Task:
Convert the material from the line containing "Given: Click the Найти номер button" through the line containing "tap(440, 197)" into a two-column CSV with the headers text and answer. Give one row per entry, with each field quoted and any line breaks replaced by spaces.

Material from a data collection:
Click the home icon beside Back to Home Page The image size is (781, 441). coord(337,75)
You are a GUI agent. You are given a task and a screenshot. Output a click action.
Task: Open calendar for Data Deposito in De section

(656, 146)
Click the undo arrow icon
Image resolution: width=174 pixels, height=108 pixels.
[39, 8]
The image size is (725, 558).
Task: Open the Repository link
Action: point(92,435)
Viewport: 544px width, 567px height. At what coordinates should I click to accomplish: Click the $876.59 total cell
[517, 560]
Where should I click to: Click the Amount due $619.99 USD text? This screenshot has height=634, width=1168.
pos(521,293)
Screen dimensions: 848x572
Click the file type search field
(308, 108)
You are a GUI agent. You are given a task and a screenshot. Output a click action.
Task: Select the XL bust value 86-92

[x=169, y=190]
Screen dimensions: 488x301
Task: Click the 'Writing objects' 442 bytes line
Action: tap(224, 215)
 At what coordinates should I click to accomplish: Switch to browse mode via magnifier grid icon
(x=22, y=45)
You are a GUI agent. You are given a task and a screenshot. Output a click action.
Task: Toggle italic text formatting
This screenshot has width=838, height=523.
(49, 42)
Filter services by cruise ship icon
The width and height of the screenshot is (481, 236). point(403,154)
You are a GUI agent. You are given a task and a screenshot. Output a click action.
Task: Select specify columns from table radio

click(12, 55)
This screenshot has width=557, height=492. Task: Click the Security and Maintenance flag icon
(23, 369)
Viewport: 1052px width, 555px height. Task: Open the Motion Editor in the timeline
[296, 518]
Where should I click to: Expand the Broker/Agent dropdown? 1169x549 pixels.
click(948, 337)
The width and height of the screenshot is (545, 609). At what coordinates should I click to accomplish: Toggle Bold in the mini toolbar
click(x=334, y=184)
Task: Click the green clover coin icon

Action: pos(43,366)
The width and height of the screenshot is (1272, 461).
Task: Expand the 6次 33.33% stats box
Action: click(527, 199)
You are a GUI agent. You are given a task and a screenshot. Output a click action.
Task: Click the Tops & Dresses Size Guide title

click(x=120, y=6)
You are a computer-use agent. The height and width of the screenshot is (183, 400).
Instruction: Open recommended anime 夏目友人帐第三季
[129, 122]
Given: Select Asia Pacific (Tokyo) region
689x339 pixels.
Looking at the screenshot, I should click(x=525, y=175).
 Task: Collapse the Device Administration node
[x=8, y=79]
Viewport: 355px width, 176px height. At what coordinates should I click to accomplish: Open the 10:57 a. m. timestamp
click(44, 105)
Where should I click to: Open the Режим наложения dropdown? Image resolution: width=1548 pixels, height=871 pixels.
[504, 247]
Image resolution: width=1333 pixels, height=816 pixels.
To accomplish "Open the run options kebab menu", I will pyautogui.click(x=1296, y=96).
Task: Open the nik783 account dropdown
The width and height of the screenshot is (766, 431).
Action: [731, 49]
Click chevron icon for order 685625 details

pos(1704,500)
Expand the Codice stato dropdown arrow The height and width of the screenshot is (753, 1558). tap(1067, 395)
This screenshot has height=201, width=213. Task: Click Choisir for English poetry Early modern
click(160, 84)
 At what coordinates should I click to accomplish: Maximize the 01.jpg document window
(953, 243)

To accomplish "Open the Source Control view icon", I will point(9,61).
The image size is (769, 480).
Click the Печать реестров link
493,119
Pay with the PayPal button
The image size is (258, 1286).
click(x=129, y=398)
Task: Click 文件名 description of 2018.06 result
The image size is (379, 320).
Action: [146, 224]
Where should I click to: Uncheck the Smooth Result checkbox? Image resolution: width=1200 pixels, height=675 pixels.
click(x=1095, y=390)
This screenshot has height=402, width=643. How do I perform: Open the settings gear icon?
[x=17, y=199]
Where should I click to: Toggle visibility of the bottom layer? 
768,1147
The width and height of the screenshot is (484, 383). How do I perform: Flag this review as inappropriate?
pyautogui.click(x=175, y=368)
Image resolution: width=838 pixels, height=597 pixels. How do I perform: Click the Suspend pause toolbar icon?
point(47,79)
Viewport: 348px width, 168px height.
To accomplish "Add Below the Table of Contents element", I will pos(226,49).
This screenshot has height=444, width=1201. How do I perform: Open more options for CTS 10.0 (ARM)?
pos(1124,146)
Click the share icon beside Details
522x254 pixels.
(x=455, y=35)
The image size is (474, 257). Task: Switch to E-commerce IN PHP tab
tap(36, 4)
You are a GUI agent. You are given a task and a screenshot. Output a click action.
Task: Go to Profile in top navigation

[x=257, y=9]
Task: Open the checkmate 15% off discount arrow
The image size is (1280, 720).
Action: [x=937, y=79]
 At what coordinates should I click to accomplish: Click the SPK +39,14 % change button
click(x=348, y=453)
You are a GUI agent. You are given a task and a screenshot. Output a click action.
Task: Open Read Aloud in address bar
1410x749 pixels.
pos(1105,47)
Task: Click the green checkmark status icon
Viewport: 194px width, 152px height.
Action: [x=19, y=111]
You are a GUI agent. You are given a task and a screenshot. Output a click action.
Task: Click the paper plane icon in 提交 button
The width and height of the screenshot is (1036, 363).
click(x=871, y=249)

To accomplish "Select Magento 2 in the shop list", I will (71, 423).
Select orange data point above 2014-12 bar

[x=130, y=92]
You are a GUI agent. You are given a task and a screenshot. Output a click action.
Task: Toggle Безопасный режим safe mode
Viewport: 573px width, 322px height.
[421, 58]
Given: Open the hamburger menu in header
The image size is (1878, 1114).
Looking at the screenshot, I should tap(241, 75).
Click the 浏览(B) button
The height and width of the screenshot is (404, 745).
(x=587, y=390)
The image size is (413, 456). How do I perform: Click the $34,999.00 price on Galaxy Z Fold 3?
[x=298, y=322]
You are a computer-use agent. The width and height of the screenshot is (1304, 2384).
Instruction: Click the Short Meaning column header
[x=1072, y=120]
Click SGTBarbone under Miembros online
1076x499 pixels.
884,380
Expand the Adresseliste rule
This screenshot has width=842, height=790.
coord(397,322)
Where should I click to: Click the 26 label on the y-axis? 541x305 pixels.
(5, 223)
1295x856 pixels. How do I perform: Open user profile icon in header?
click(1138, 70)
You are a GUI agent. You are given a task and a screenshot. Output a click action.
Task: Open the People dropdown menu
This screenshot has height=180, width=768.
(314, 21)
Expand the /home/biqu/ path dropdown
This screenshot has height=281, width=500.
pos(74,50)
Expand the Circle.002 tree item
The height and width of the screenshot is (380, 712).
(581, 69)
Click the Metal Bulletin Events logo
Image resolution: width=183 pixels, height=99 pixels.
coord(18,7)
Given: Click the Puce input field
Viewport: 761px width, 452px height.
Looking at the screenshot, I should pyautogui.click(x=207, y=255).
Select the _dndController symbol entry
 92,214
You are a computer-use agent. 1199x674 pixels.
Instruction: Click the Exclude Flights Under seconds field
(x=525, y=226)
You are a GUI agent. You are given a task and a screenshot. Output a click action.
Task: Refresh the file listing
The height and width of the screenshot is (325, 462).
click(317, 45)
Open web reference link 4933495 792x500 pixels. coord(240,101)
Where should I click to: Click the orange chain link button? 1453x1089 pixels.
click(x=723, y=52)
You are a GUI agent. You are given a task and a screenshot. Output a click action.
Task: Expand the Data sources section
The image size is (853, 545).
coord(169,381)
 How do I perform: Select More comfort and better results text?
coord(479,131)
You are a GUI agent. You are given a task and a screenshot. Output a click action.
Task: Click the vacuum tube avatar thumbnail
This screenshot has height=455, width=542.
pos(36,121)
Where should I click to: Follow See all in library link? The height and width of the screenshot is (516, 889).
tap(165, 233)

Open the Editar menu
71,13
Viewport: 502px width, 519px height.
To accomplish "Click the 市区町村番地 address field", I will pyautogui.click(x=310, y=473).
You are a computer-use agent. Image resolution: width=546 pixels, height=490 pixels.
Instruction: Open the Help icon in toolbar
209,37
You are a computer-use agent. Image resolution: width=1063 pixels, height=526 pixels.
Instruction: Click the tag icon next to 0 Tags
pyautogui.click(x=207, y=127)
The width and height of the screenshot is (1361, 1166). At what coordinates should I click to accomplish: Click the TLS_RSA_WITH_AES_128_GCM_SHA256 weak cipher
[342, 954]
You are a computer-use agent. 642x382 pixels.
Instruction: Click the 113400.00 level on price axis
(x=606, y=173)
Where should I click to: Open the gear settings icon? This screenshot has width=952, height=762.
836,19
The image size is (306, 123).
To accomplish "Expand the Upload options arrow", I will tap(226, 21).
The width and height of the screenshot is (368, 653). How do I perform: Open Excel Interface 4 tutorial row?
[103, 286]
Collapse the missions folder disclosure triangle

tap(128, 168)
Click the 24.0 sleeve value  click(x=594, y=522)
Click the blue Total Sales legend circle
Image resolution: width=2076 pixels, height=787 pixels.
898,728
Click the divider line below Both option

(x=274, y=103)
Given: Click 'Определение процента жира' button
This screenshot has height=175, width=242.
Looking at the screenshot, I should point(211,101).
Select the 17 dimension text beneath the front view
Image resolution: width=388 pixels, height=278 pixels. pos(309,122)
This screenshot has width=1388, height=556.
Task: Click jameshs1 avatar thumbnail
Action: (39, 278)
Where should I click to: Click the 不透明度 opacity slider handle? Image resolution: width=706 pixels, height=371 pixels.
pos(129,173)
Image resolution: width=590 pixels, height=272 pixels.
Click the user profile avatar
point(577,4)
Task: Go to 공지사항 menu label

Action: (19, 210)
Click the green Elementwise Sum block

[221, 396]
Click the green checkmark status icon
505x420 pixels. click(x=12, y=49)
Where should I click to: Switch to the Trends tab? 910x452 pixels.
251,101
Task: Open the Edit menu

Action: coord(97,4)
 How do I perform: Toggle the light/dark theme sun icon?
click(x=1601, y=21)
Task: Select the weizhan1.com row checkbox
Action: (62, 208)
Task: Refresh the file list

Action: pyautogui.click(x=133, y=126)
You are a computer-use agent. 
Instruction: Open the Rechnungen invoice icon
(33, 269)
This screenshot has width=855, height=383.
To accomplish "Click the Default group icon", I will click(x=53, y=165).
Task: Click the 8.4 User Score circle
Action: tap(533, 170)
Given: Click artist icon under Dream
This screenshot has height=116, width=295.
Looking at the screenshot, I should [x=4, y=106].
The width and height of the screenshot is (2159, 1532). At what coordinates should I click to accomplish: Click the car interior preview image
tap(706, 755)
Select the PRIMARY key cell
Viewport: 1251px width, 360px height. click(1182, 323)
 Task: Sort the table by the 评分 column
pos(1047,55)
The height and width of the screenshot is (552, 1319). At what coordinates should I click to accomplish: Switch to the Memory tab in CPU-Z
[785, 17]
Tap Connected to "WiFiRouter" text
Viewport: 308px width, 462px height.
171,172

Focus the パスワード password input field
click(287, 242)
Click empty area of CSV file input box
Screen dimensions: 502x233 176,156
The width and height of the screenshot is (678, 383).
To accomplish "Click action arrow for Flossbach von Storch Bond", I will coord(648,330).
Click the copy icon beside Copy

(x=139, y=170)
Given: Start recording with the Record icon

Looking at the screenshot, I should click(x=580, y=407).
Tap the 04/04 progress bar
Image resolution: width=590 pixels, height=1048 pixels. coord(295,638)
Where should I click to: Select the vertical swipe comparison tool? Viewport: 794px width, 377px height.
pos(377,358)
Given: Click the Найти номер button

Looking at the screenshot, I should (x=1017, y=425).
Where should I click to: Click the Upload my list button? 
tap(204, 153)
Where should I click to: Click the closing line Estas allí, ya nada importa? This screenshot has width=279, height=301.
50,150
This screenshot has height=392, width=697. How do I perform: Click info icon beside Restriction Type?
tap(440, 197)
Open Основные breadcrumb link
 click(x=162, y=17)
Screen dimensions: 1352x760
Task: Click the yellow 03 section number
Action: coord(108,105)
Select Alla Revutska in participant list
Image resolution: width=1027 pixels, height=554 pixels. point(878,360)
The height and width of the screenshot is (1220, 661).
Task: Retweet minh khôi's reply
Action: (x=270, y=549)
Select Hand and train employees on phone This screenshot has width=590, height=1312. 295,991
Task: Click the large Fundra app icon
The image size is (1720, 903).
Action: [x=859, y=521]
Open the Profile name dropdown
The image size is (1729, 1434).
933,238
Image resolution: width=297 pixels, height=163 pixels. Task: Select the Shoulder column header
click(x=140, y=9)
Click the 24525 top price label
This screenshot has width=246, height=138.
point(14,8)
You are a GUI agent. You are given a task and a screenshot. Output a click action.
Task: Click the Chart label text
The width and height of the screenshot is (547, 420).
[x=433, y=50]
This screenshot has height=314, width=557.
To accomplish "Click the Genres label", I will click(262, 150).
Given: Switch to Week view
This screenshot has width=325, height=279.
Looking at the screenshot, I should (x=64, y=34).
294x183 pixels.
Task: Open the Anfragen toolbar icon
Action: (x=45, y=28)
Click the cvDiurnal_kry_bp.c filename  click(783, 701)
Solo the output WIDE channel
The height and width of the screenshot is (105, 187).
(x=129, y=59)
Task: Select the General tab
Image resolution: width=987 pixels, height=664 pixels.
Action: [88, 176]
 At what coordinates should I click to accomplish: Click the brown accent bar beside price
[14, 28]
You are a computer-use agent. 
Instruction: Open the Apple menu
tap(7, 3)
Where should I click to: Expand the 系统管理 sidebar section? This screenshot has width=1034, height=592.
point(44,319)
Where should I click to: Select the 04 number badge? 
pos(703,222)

Output below:
text,answer
"Given: Click the Найти номер button","Looking at the screenshot, I should (x=1017, y=425)."
"Where should I click to: Click the Upload my list button?","tap(204, 153)"
"Where should I click to: Click the closing line Estas allí, ya nada importa? This screenshot has width=279, height=301.","50,150"
"This screenshot has height=392, width=697. How do I perform: Click info icon beside Restriction Type?","tap(440, 197)"